REQUIRED ACTION —
Exactly the lines from the one with "Open the Incidents warning icon" through the final line of the entries, and nothing else, should appear in the answer; no pictures go in it.

---------- RECORDED DATA

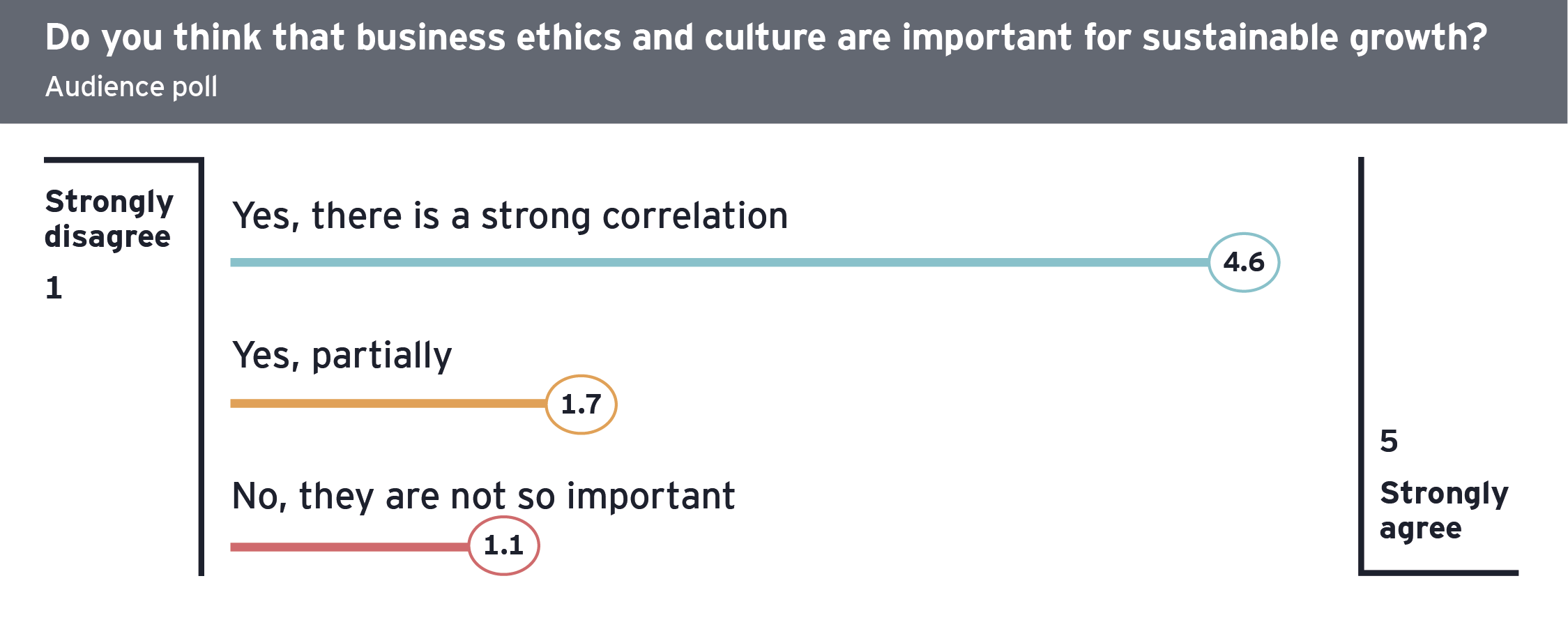Click the number 5 scale marker
This screenshot has height=643, width=1568.
[x=1389, y=441]
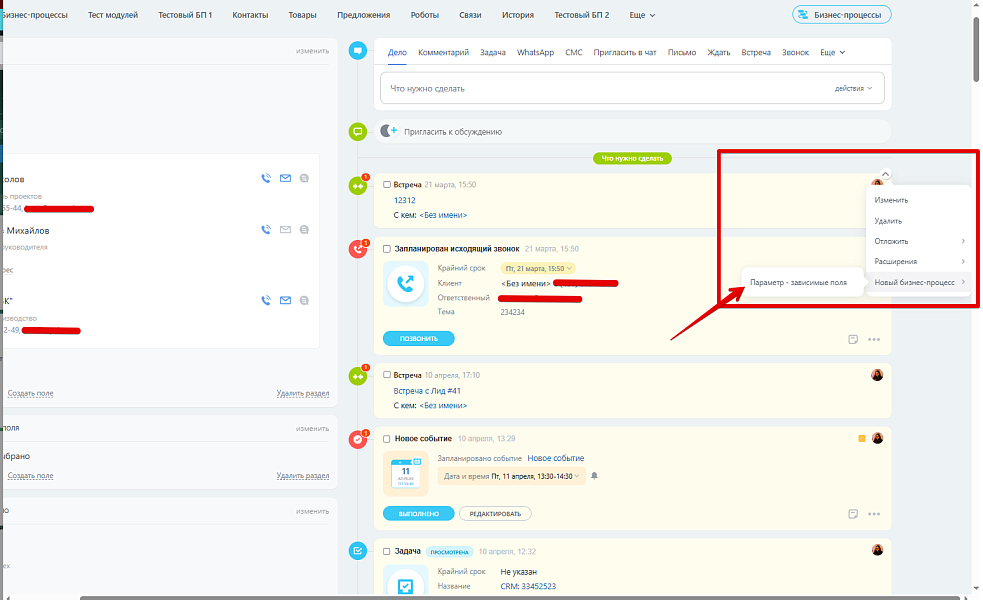983x600 pixels.
Task: Click the РЕДАКТИРОВАТЬ button
Action: [495, 513]
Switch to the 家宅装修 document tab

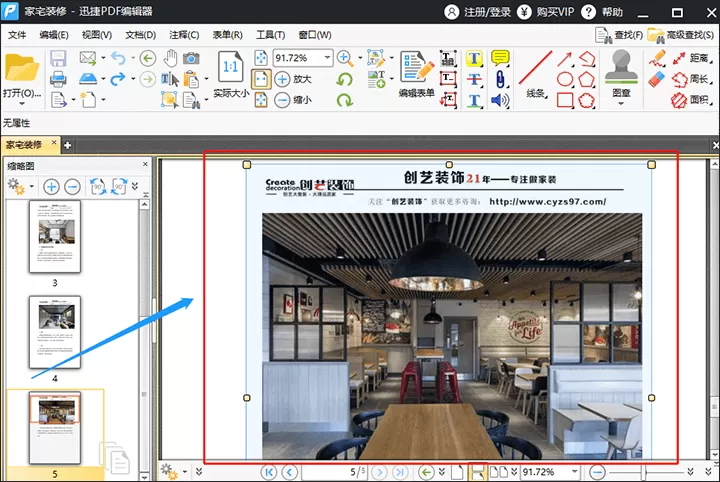tap(24, 145)
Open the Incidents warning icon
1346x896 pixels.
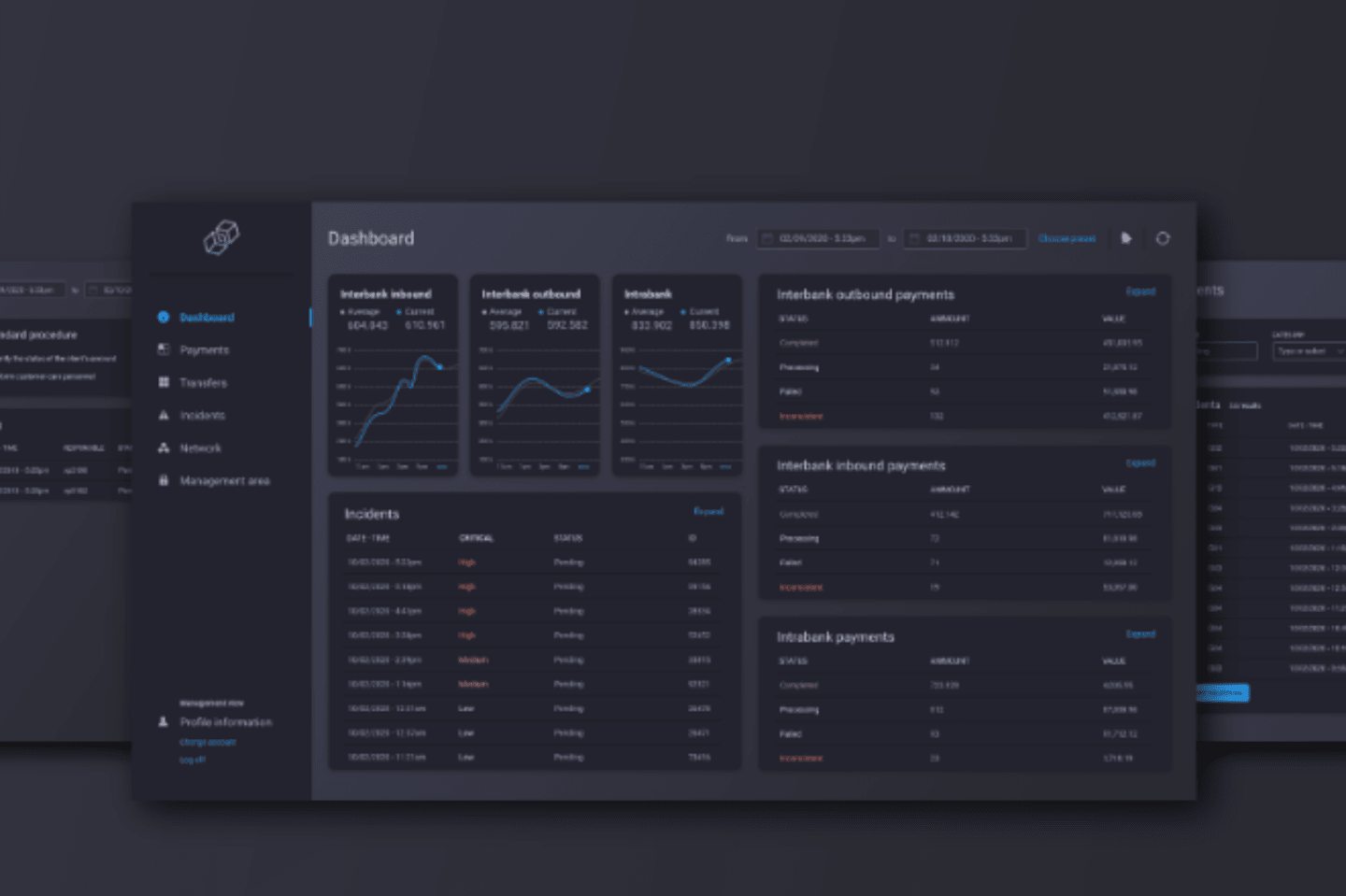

--------------------

SOLUTION —
Open the Incidents warning icon
1346x896 pixels.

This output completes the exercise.